100 years of hating Arsenal – part 3

I’ve mentioned how there was turmoil in Arsenal’s early life as the club went into liquidation and sold off its best players.  Everyone blamed everyone else, in the early years of the 20th century, and Henry Norris got most of the flack, despite being the man who rescued the club.

He did more for the club probably than anyone else ever has except Jack Humble, especially with his personal financing of the move to Highbury, but this brought more hatred and bile from an unholy alliance of Tottenham Hotspur, Clapton Orient, the Highbury Defence Committee and Islington Council.

Norris saw them all off, and we moved into our new stadium.

But the resentment against Norris simmered, and as Arsenal established themselves as the leading London club so the press joined Tottenham in attacking him at every turn.  Eventually they got him for taking club money to pay for his chauffeur on an away game.  It was by any standard the most trivial of offences.  An offence yes, but worthy of a lifetime ban for the man who has put up his entire fortune to save Woolwich Arsenal from extinction and then create a new club at Highbury?  It is hard to find any rationale.

But Norris had enemies in football and in the press and they went after him big time, and the hatred of Arsenal grew.

Norris had brought in the new era however – the Chapman era – and with Chapman and Norris’ old programme editor Allison, things looked a little brighter – both on the pitch and off it.

At least that is how it seemed, but in the final season of Chapman’s reign at Arsenal things suddenly went wrong again in terms of the way Arsenal’s own fans saw the club, for when Arsenal, top of the league and looking to dominate football for a while, went and lost at Walsall, the mood changed.

Press coverage focussed on the reserves that Chapman put out for that match (it is a game I covered in a little detail in the first of my series of articles in the club programme this season), and from that point on, if Arsenal ever made a single mistake on the pitch then they were booed.  Any game not won at a canter resulted in their own fans turning on them.   As I have noted before, the players recognised it too, and it got to them.

Arsenal kept winning, and then some, but the undercurrent was always there.  Arsenal were called “the Bank of England club” but it was not a title of their own making, nor a title those at the club liked.  Arsenal became at once the most admired and the most hated club in the league.

And that was just while they were winning.  After the war, things were ready to get worse again.

5 Replies to “100 years of hating Arsenal – part 3”

  1. The team that’s been in the first division the longest without being relegated.

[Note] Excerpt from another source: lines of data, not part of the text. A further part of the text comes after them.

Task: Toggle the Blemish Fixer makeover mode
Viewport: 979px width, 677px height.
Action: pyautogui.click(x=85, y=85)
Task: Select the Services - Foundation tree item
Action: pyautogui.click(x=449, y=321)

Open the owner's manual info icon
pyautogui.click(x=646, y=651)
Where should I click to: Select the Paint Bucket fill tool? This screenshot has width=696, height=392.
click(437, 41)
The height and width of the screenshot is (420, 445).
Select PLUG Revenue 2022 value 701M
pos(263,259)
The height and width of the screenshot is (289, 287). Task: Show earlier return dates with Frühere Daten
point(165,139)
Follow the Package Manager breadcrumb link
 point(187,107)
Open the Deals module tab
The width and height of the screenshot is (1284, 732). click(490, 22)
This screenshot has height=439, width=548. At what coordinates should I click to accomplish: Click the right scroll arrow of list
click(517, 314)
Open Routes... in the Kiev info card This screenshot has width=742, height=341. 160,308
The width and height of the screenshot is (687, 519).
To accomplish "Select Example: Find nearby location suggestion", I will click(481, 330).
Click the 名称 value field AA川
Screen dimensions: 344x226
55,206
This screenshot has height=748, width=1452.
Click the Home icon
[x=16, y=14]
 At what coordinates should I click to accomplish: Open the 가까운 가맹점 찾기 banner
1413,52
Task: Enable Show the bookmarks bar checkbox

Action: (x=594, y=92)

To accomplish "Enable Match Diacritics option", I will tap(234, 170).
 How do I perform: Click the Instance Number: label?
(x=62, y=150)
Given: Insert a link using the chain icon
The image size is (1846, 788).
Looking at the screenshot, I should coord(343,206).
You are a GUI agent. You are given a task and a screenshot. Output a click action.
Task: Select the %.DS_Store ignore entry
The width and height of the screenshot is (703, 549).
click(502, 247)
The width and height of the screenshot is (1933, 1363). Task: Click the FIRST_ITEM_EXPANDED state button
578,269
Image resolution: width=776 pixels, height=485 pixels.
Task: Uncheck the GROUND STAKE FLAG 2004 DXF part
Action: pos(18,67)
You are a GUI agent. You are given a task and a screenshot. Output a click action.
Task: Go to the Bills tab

Contrast that with some others:

    * Man United were relegated in 1974. Thank you, Denis Law.

    * Spurs were relegated in 1977, thus giving Arsenal the nice little dessert of TWO “St. Totteringham’s Days” in one season.

    * And after a few views of “Fever Pitch,” I got curious to see how Arsenal did against Chelsea in that glorious 1988-89 season. They didn’t play Chelsea at all, as Chelsea had been relegated the season before!

  2. Tottenham Hotspur and Clapton Orient pressed the Football League to stop Arsenal’s move to Highbury, claiming that it was very close to their grounds, but the FL Committee didn’t interfere. After, at an annual meeting of the Football League, Clapton’s President successfully proposed a rule change forcing all clubs to register its ground with FL Secretary, and no club shall remove to another ground without the permission of the Football League.